A faster `List.map` for Elm

I just ran some benchmarks on an alternative List.map implementation in JavaScript and it looks really fast!

There’s an old LISP trick from the 70’s called “tail recursion modulo cons” that allows you to optimise certain linked list functions that are “not quite” tail recursive. “Not quite” in this case means they do a “cons” before the tail call. The trick allows you to get around that and turn it into a while loop as the compiler does for proper tail recursive functions.

@jreusch mentioned this to me once in the comments of a post about my Elm in WebAssembly project over a year ago now.

Then recently I was writing a JS function a bit like List.map as part of my project, remembered the idea, and tried it out. I got curious and decided to benchmark it against the core List.map and see what happened. Well… good things happened!

| length | Core ns/cell | Modulo Cons ns/cell |
| ------ | ------------ | ------------------- |
| 10     | 74.5         | 11.3                |
| 100    | 63.3         | 8.5                 |
| 1000   | 65.1         | 8.4                 |
| 10000  | 75.2         | 9.8                 |
| 20000  | 85.0         | 11.4                |
| 50000  | 100.0        | 16.5                |

chart

The benchmark code is here if you want to try it out yourself. It involves a bit of hacking the compiled JS but there are instructions in the comments in the Elm file.

Generality

I think the optimisation should work for most of the core List functions that are currently based on foldr, which is quite a few of them:

  • List.map
  • List.indexedMap
  • List.filter
  • List.append
  • List.concat
  • List.intersperse
  • List.partition
  • List.unzip

However the foldr function itself seems to be too general. This optimisation relies on knowing the constructor for the return type.
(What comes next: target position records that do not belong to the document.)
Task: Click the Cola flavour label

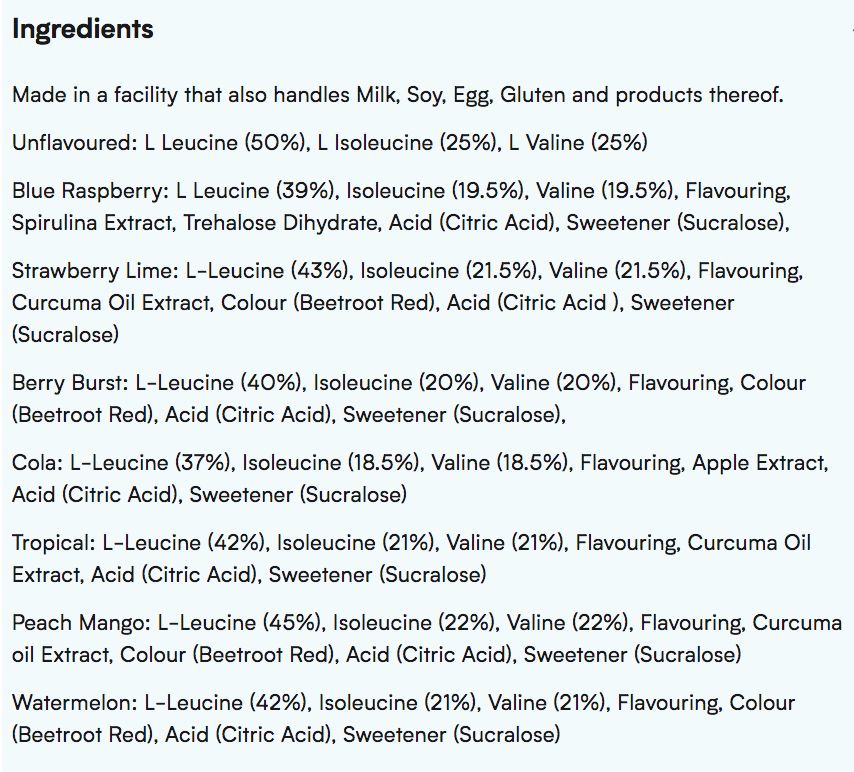Action: click(33, 462)
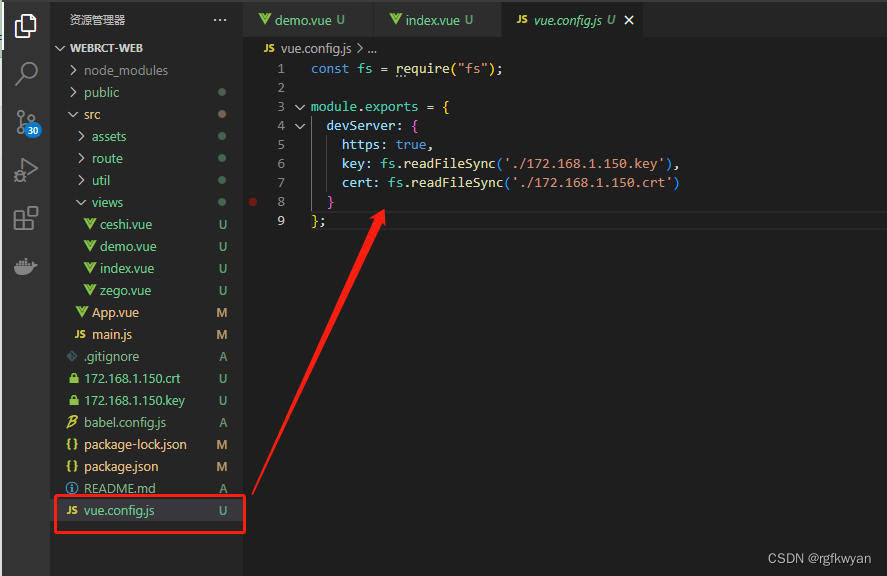Open the Search view

click(x=25, y=72)
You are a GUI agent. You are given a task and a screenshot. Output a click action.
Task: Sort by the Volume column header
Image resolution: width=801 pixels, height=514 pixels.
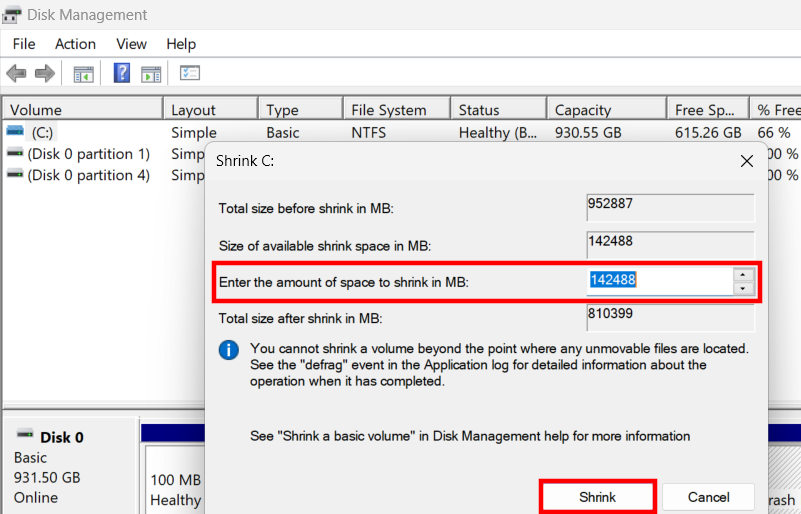coord(36,110)
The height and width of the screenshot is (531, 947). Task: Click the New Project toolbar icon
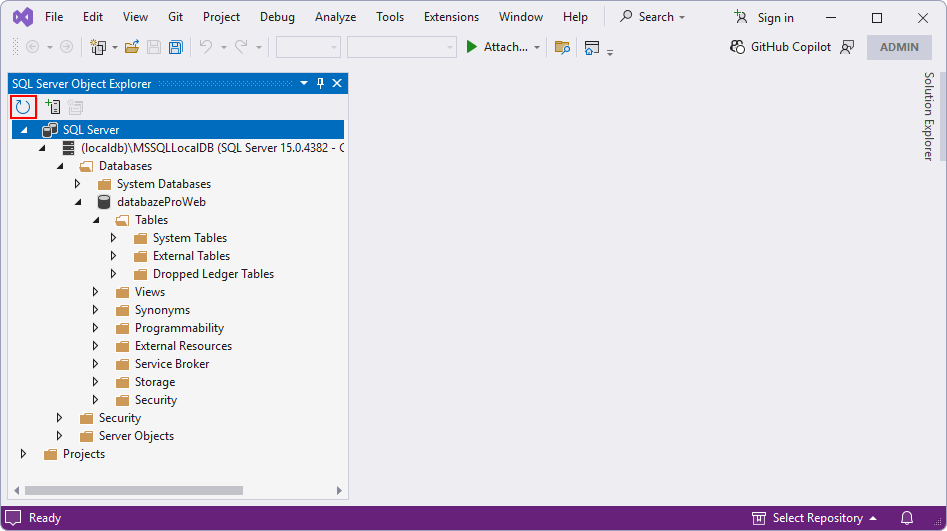[x=98, y=47]
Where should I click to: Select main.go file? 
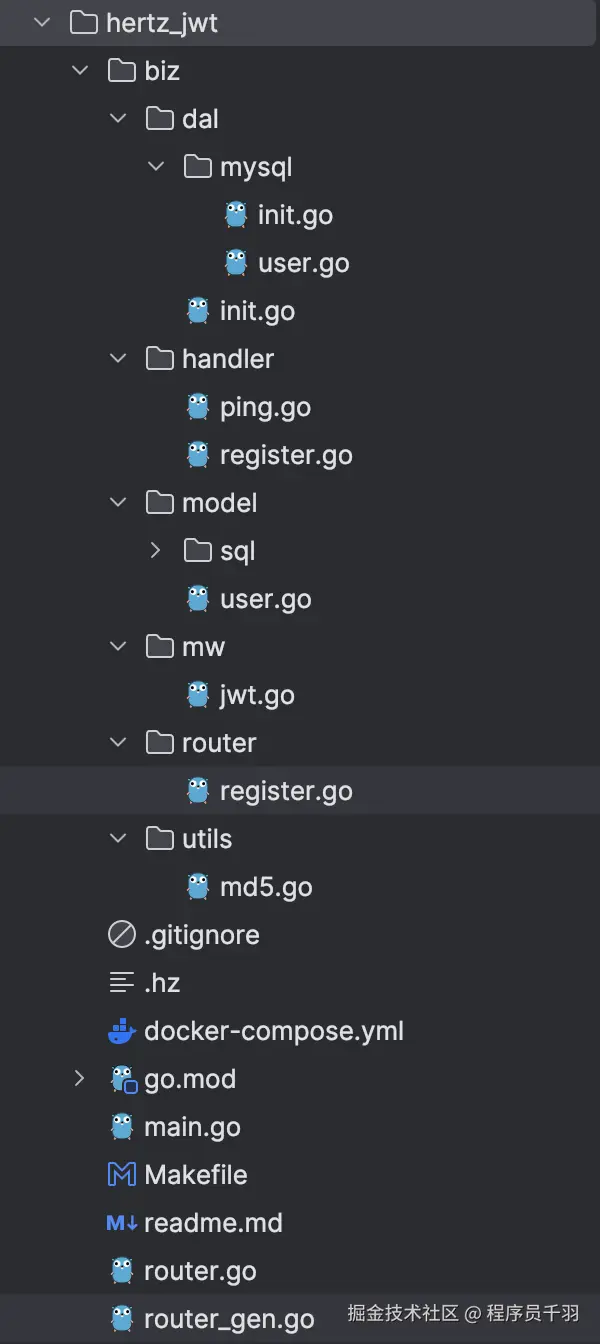[x=192, y=1127]
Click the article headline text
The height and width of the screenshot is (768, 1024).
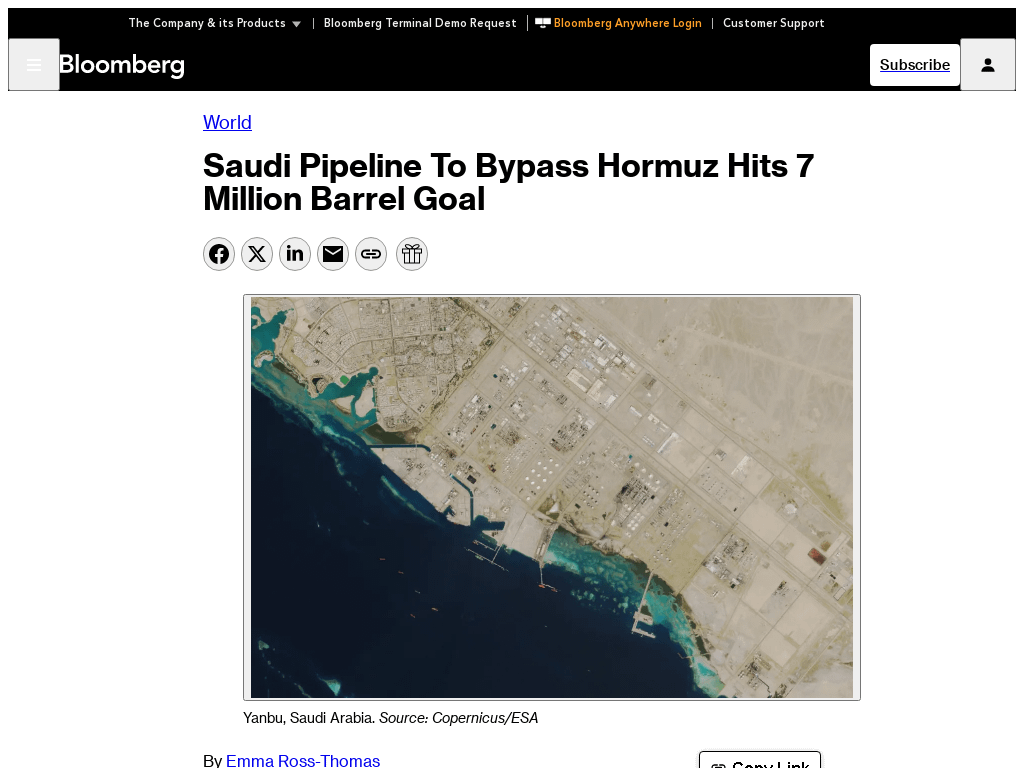click(508, 182)
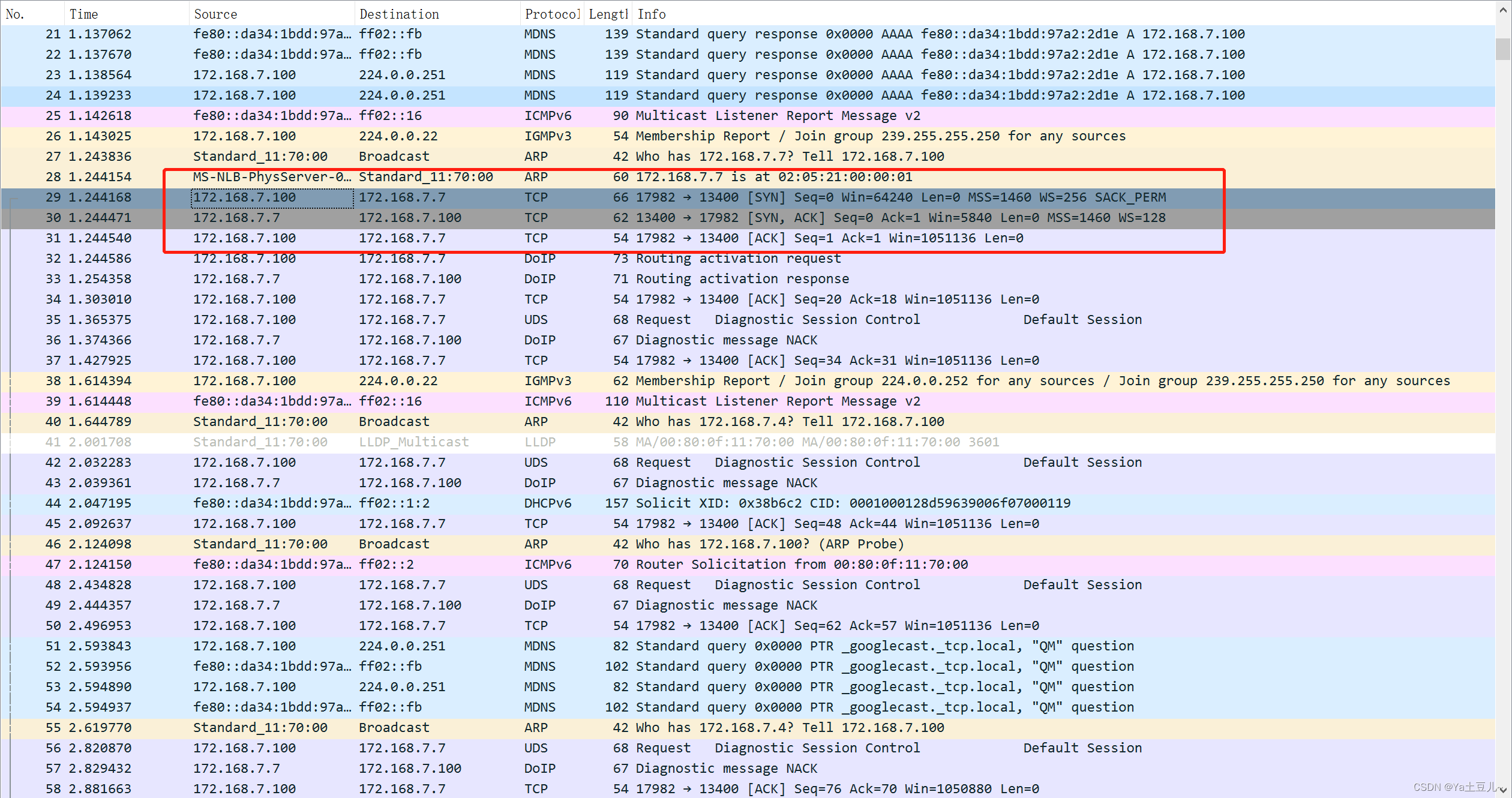Viewport: 1512px width, 798px height.
Task: Click the Length column header
Action: [x=607, y=14]
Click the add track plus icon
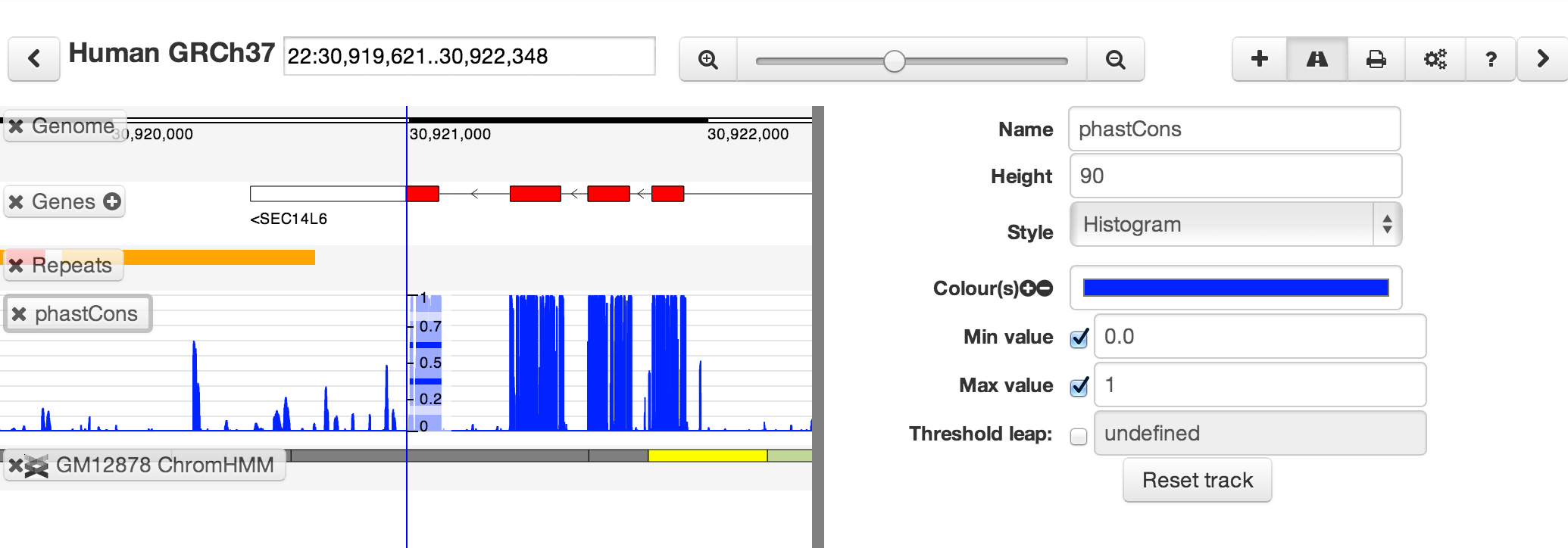The width and height of the screenshot is (1568, 548). click(x=1260, y=58)
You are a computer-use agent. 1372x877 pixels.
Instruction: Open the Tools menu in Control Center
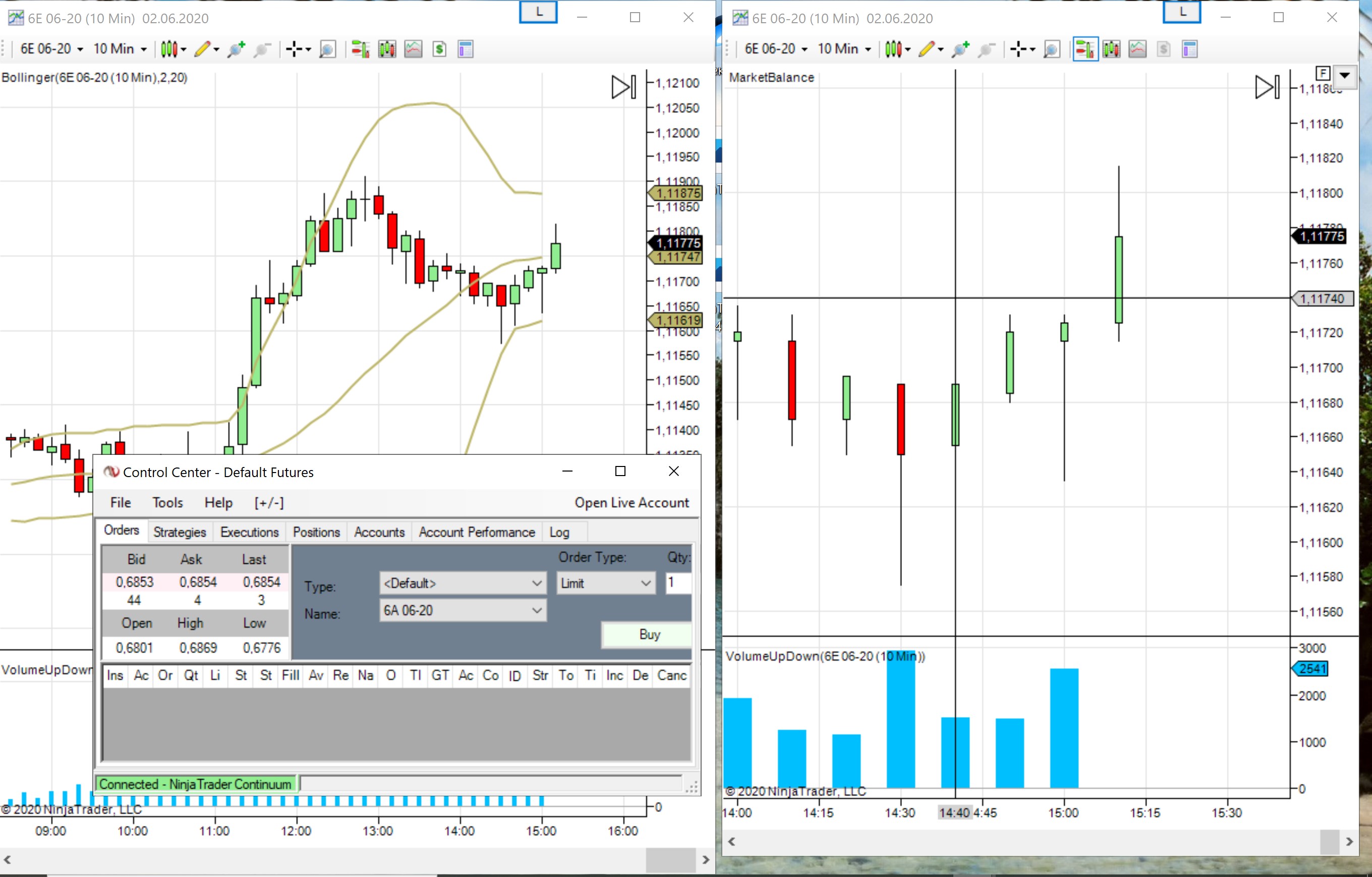[x=167, y=502]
List.partition and List.unzip each return a tuple of lists rather than a single list, but it should be easy to extend the optimisation to cover that case.

26 Likes

Very cool!

I’d be open to adding this to elm-optimize-level-2 if you’re interested!
Robin mentioned this optimization, (we have it described here on our list of interesting transformations) but we didn’t quite get around to adding it. Cool to see the difference in the benchmarks!

We also have a pretty good sized benchmarking suite for realworld packages, so we could see how this affects their performance as well.

8 Likes

This is a neat optimization! I think the most generic version I have heard of is to do this for any direct use of a constructor. For example:

type Pairs = Nil | Cons Int Int Pairs

swap : Pairs -> Pairs
swap pairs =
  case pairs of
    Nil         -> Nil
    Cons x y ps -> Cons y x (swap ps) 

Should be able to do this optimization in that case as well. And any other “list-like” constructor. I think any constructor should work to some extent though. For example:

type Tree = Empty | Node Int Tree Tree

double : Tree -> Tree
double tree =
  case tree of
    Empty      -> Empty
    Node n l r -> Node (2 * n) (double l) (double r)

I think it’d be possible to figure out some variation that’d partially handle this kind of scenario. Like recursing normally on r and doing some sort of trick for l. I am sure I have read something about this before, but I cannot remember now! Maybe in OCaml or SML? I think there are additional techniques that can handle even more cases (like mutually recursive types and functions) but I am drawing a blank on what terms to search for. If someone can find the papers on “generalizing tail recursion” or whatever, please share them!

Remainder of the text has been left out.